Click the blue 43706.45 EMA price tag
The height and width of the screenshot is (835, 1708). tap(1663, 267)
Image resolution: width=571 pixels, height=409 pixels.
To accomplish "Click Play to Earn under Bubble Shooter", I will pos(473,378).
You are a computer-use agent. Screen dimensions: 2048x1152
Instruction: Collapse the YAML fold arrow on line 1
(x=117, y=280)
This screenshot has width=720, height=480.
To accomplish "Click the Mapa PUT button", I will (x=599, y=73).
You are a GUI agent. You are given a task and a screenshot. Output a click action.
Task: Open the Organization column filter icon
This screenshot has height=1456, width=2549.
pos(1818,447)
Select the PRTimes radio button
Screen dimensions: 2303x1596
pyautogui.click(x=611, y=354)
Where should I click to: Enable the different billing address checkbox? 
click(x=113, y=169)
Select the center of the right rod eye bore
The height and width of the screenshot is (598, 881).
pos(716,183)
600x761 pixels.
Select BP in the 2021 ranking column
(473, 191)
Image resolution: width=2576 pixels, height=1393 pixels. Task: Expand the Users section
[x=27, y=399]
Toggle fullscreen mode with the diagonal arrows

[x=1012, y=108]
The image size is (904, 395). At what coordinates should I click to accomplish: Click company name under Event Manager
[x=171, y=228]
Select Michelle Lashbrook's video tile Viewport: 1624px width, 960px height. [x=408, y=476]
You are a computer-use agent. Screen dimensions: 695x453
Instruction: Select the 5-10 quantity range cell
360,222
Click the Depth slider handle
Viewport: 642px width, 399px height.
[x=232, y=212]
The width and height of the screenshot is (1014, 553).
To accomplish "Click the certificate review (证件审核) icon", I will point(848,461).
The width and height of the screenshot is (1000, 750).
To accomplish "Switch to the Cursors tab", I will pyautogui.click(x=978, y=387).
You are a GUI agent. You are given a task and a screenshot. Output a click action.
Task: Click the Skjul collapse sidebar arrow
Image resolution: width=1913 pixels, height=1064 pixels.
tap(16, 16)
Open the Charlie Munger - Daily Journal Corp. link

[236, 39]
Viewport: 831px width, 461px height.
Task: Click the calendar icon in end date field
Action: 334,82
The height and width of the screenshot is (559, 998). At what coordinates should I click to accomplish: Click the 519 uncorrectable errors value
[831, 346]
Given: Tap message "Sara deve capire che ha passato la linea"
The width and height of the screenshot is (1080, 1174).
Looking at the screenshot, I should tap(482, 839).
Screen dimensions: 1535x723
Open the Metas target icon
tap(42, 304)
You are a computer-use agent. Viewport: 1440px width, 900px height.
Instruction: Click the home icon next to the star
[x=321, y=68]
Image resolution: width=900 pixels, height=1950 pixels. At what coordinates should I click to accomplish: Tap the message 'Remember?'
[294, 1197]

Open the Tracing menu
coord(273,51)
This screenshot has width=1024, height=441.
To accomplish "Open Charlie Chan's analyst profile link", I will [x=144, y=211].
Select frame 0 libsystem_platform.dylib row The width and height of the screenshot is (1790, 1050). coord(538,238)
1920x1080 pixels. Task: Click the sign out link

▸ **DIRECTION**: Render every line of the data above as a JSON list of strings, one string per line, and leave out the blank lines.

▸ **SOLUTION BELOW**:
[
  "Click the blue 43706.45 EMA price tag",
  "The height and width of the screenshot is (835, 1708). tap(1663, 267)",
  "Image resolution: width=571 pixels, height=409 pixels.",
  "To accomplish \"Click Play to Earn under Bubble Shooter\", I will pos(473,378).",
  "You are a computer-use agent. Screen dimensions: 2048x1152",
  "Instruction: Collapse the YAML fold arrow on line 1",
  "(x=117, y=280)",
  "This screenshot has width=720, height=480.",
  "To accomplish \"Click the Mapa PUT button\", I will (x=599, y=73).",
  "You are a GUI agent. You are given a task and a screenshot. Output a click action.",
  "Task: Open the Organization column filter icon",
  "This screenshot has height=1456, width=2549.",
  "pos(1818,447)",
  "Select the PRTimes radio button",
  "Screen dimensions: 2303x1596",
  "pyautogui.click(x=611, y=354)",
  "Where should I click to: Enable the different billing address checkbox? ",
  "click(x=113, y=169)",
  "Select the center of the right rod eye bore",
  "The height and width of the screenshot is (598, 881).",
  "pos(716,183)",
  "600x761 pixels.",
  "Select BP in the 2021 ranking column",
  "(473, 191)",
  "Image resolution: width=2576 pixels, height=1393 pixels. Task: Expand the Users section",
  "[x=27, y=399]",
  "Toggle fullscreen mode with the diagonal arrows",
  "[x=1012, y=108]",
  "The image size is (904, 395). At what coordinates should I click to accomplish: Click company name under Event Manager",
  "[x=171, y=228]",
  "Select Michelle Lashbrook's video tile Viewport: 1624px width, 960px height. [x=408, y=476]",
  "You are a computer-use agent. Screen dimensions: 695x453",
  "Instruction: Select the 5-10 quantity range cell",
  "360,222",
  "Click the Depth slider handle",
  "Viewport: 642px width, 399px height.",
  "[x=232, y=212]",
  "The width and height of the screenshot is (1014, 553).",
  "To accomplish \"Click the certificate review (证件审核) icon\", I will point(848,461).",
  "The width and height of the screenshot is (1000, 750).",
  "To accomplish \"Switch to the Cursors tab\", I will pyautogui.click(x=978, y=387).",
  "You are a GUI agent. You are given a task and a screenshot. Output a click action.",
  "Task: Click the Skjul collapse sidebar arrow",
  "Image resolution: width=1913 pixels, height=1064 pixels.",
  "tap(16, 16)",
  "Open the Charlie Munger - Daily Journal Corp. link",
  "[236, 39]",
  "Viewport: 831px width, 461px height.",
  "Task: Click the calendar icon in end date field",
  "Action: 334,82",
  "The height and width of the screenshot is (559, 998). At what coordinates should I click to accomplish: Click the 519 uncorrectable errors value",
  "[831, 346]",
  "Given: Tap message \"Sara deve capire che ha passato la linea\"",
  "The width and height of the screenshot is (1080, 1174).",
  "Looking at the screenshot, I should tap(482, 839).",
  "Screen dimensions: 1535x723",
  "Open the Metas target icon",
  "tap(42, 304)",
  "You are a computer-use agent. Viewport: 1440px width, 900px height.",
  "Instruction: Click the home icon next to the star",
  "[x=321, y=68]",
  "Image resolution: width=900 pixels, height=1950 pixels. At what coordinates should I click to accomplish: Tap the message 'Remember?'",
  "[294, 1197]",
  "Open the Tracing menu",
  "coord(273,51)",
  "This screenshot has width=1024, height=441.",
  "To accomplish \"Open Charlie Chan's analyst profile link\", I will [x=144, y=211].",
  "Select frame 0 libsystem_platform.dylib row The width and height of the screenshot is (1790, 1050). coord(538,238)",
  "1920x1080 pixels. Task: Click the sign out link"
]